I would expect the number of people living in a household to be more or less bell shaped, perhaps with a slight skew to the left. This is because in this day and age few people can afford to live alone when they are young adults, and children and older adults usully live in family households. Family sizes in the US are generally 3-5 people in size, with some exceptions. There are also people who can afford to live alone, and I am unsure as to how many.

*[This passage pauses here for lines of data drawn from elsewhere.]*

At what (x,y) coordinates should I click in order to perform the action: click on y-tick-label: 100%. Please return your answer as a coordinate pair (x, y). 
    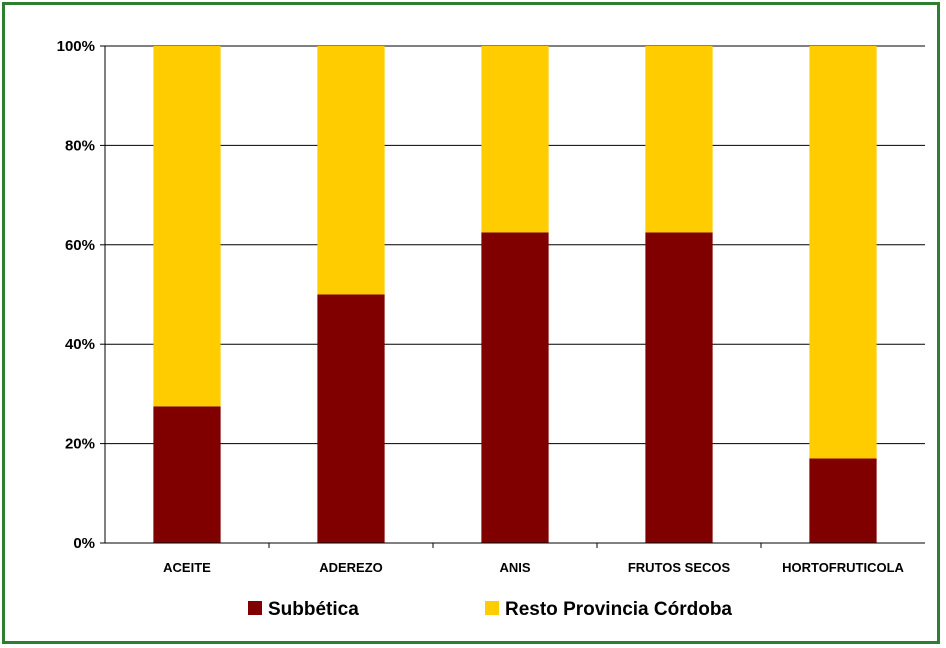
    Looking at the image, I should click on (76, 46).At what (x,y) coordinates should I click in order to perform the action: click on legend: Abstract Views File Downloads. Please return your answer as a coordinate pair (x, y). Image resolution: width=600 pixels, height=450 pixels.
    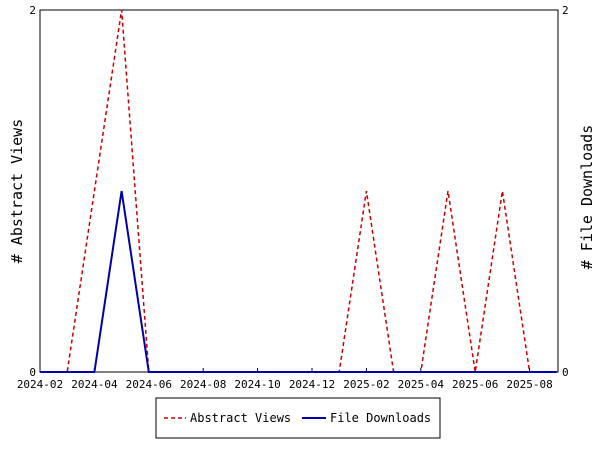
    Looking at the image, I should click on (298, 418).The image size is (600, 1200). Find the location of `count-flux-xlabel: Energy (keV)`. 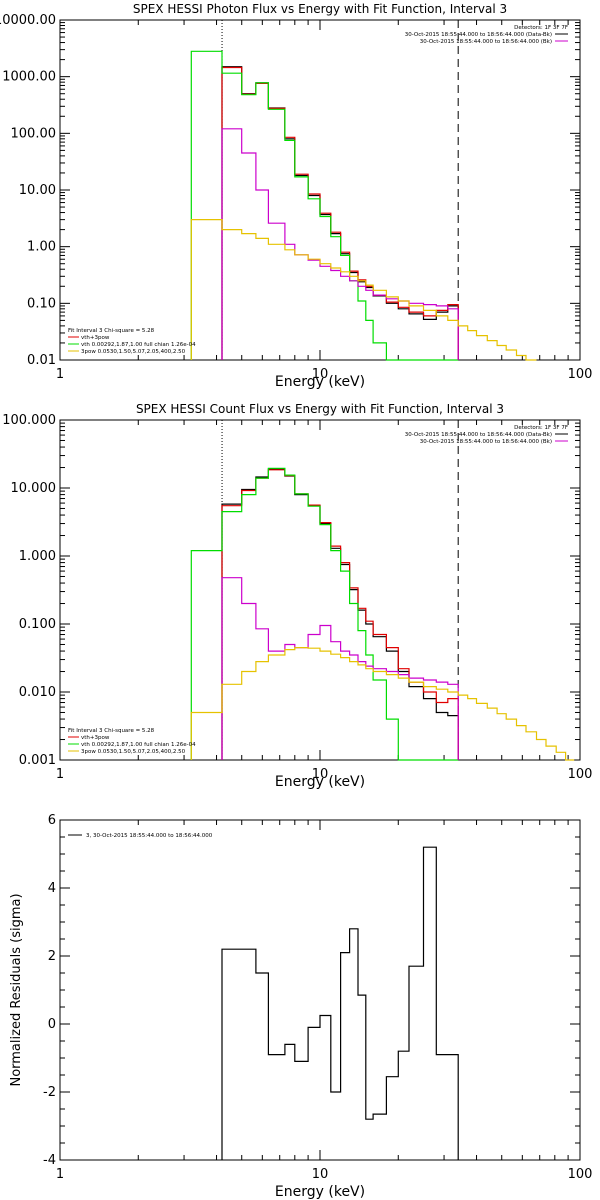

count-flux-xlabel: Energy (keV) is located at coordinates (320, 782).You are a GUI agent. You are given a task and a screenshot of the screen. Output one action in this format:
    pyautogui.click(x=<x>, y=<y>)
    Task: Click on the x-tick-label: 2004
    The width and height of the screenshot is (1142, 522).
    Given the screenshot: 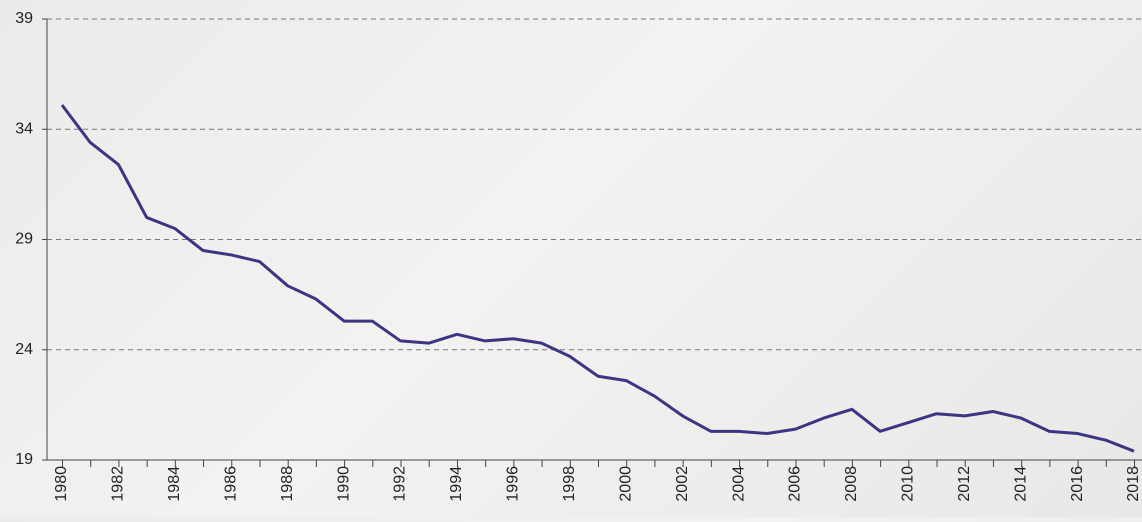 What is the action you would take?
    pyautogui.click(x=738, y=484)
    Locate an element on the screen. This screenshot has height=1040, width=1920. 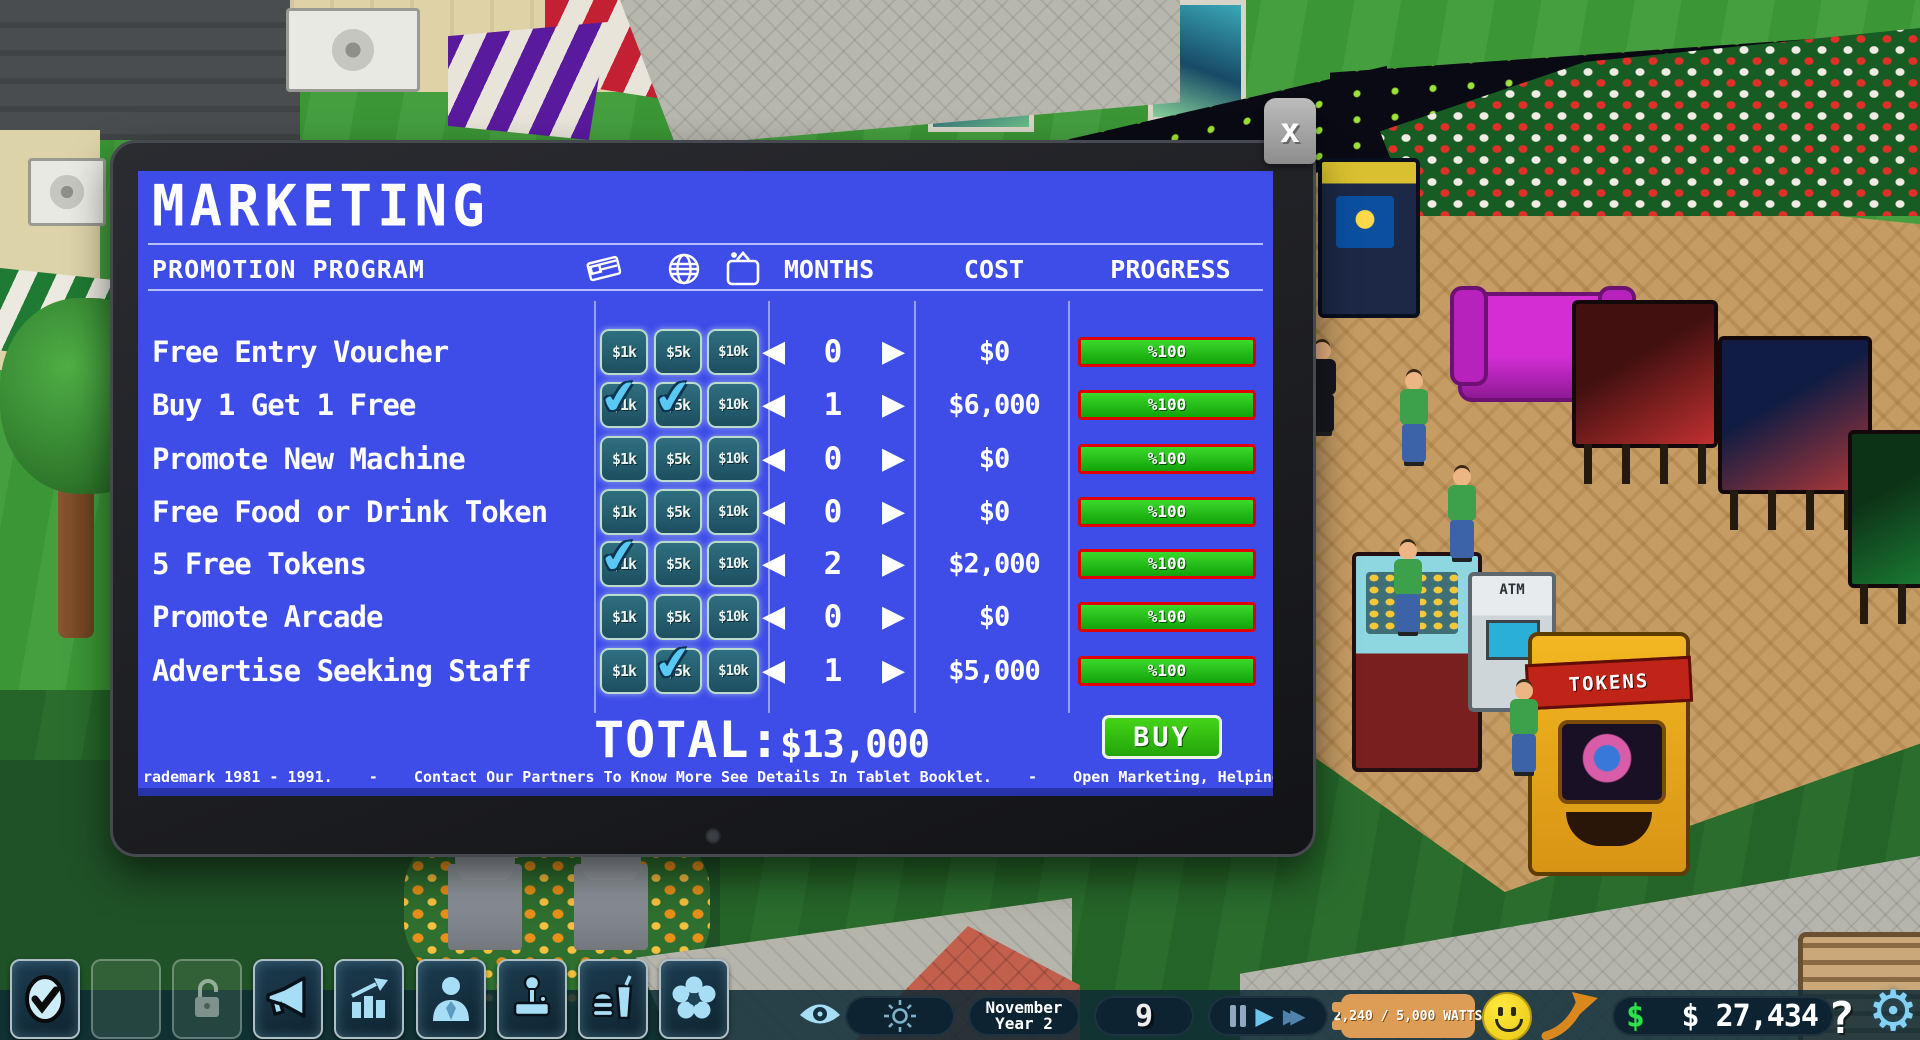
ac-unit is located at coordinates (353, 50).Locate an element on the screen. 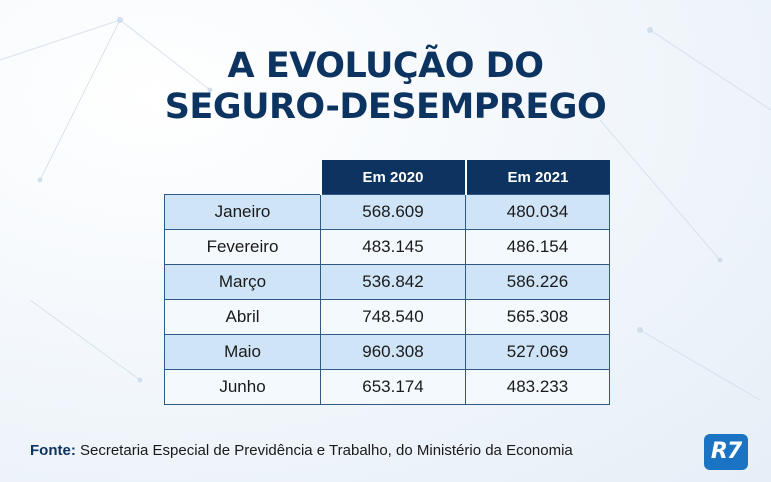 This screenshot has width=771, height=482. row-label: Maio is located at coordinates (242, 352).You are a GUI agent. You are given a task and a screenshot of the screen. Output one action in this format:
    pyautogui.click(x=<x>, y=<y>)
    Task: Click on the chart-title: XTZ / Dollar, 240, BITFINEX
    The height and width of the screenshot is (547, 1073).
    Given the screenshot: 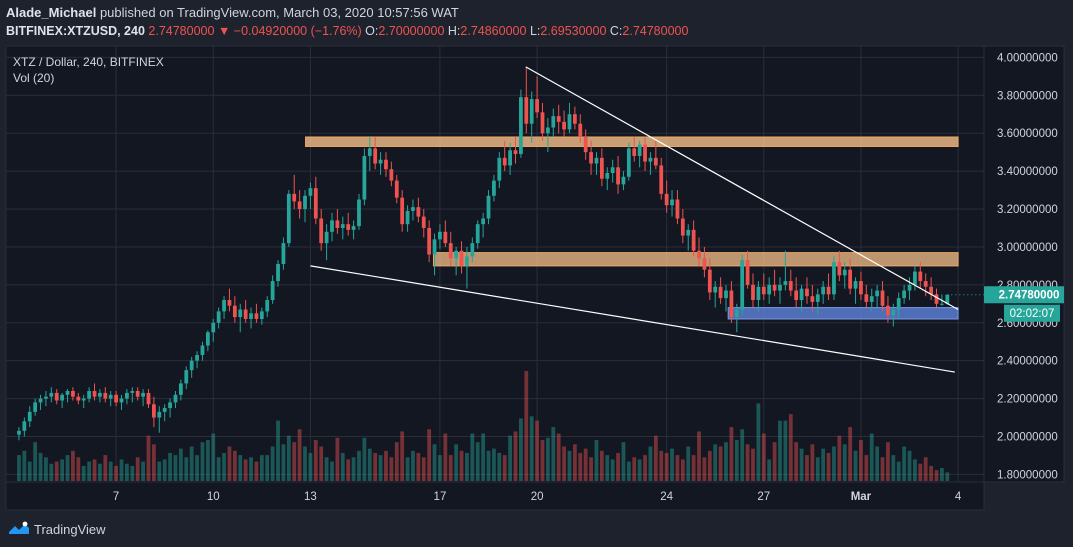 What is the action you would take?
    pyautogui.click(x=88, y=62)
    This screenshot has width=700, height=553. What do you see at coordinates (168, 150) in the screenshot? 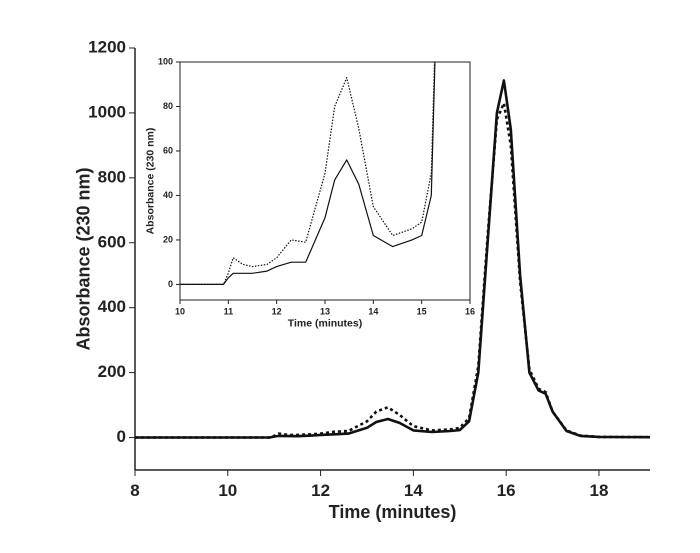
I see `y-tick-label: 60` at bounding box center [168, 150].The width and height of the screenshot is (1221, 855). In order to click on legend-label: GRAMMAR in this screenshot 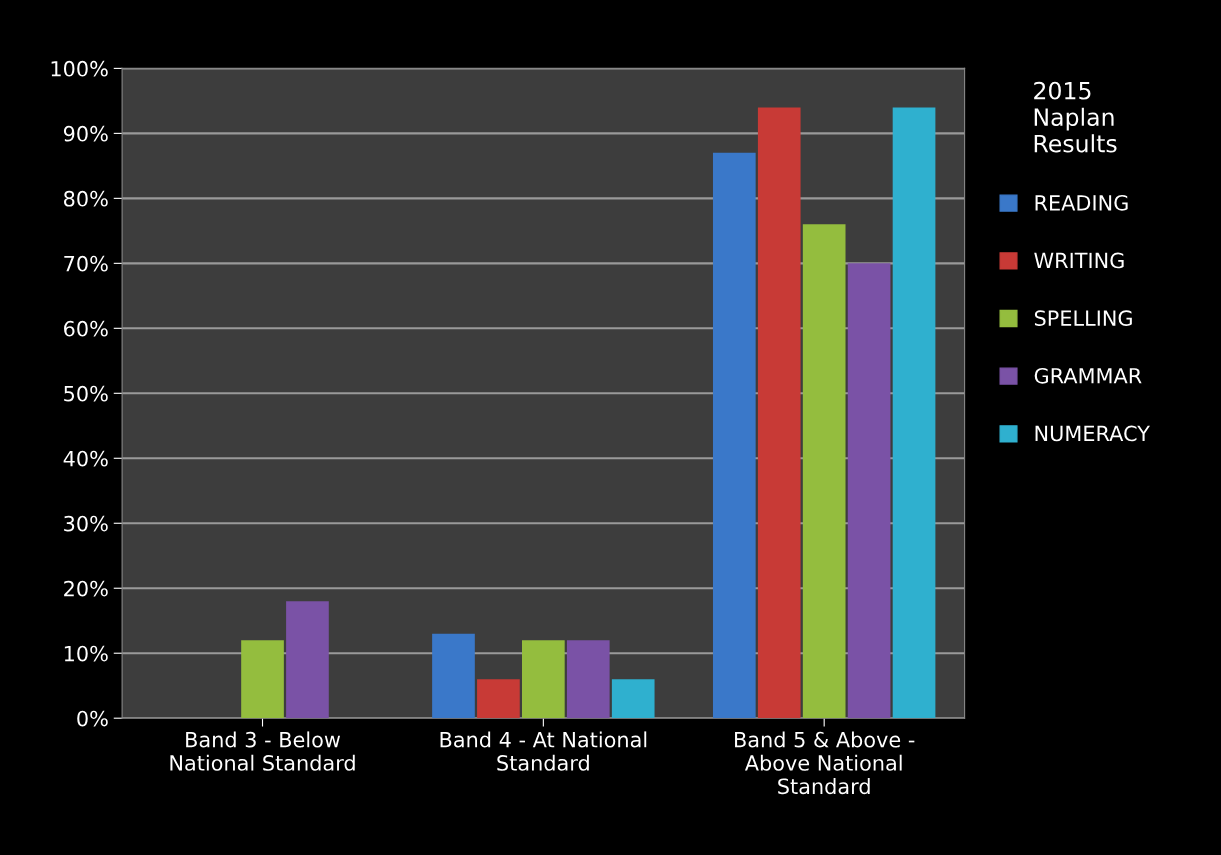, I will do `click(1088, 376)`.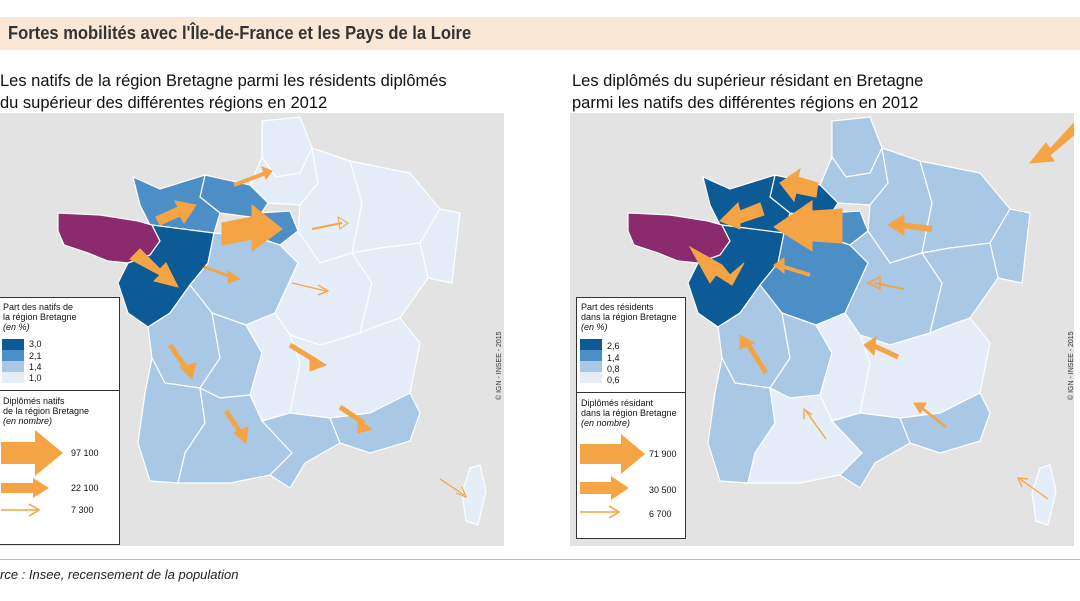 The width and height of the screenshot is (1080, 601). Describe the element at coordinates (218, 272) in the screenshot. I see `flow-arrow-centre` at that location.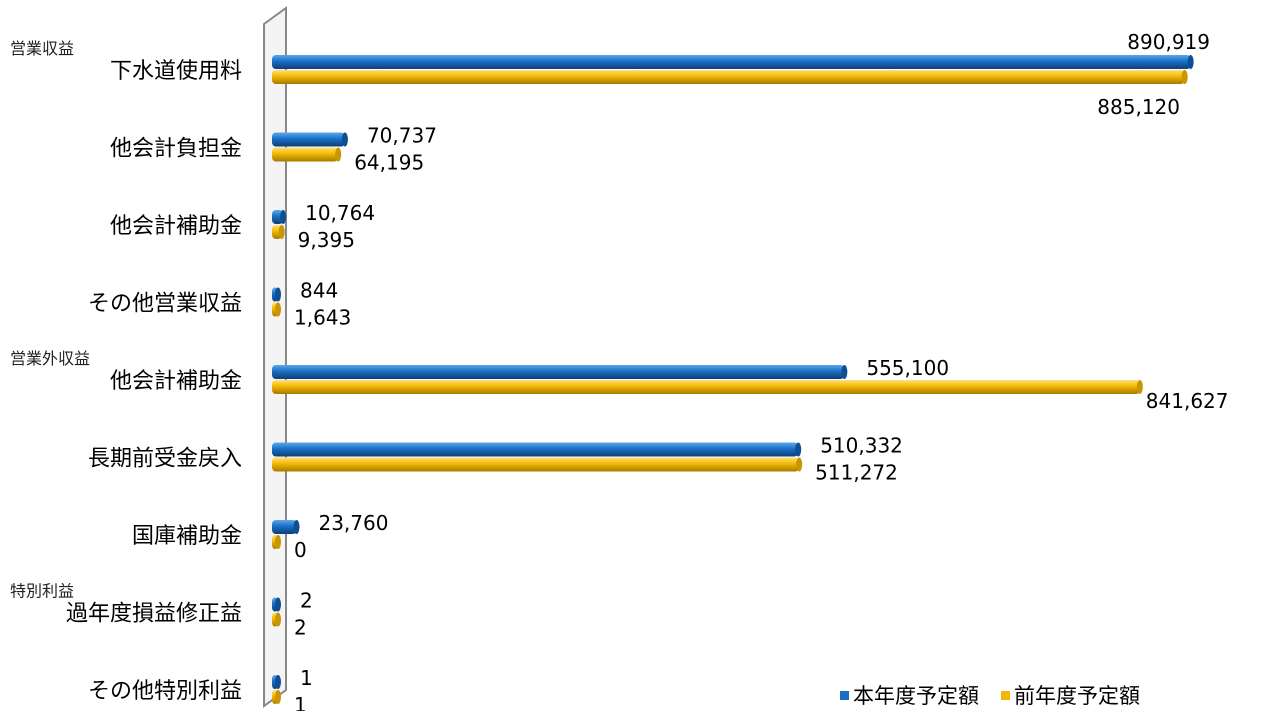 The width and height of the screenshot is (1262, 711). I want to click on data-label: 70,737, so click(402, 136).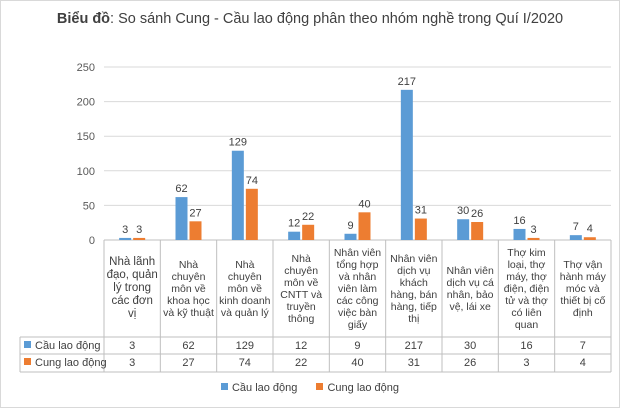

I would expect this to be right skewed because Alzheimer’s disease is generally diagnosed in people over the age of 65 (the WHO states that in western nations the age of 65 and older is generally accepted as the definition of elderly). Diagnosis of Alzheimer’s in people younger than that is rare.
14
There is not enough information present to answer this question well. It neither states the population being studied, nor did it give a clear definition of the time parameters. For example, if it was college students and days of the week, then I would expect the amount to peak on Friday and Saturday. If it was of middle aged adults, and it was over the course of a year, I would expect it to peak around holidays such as Christmas, New Years, and the Fourth or July.
I would expect this histogram to be relatively uniform as there are supposed to be about the same number of students in each grade.
I would expect this histogram to be very much right skewed for more or less the same reason as I gave for Alzheimer’s. While there are people with hearing aides who are not elderly, a lifetime of ear drum damage eventually makes an impact on most people, and many elderly people wither have hearing aides, or should have hearing aides.
I would expect this to be bell shaped, as the majority of men (in the US) are somewhere between 5’5" and 6’5“. There are defenately people outside of those heights, but I would say that the majority fall in that category.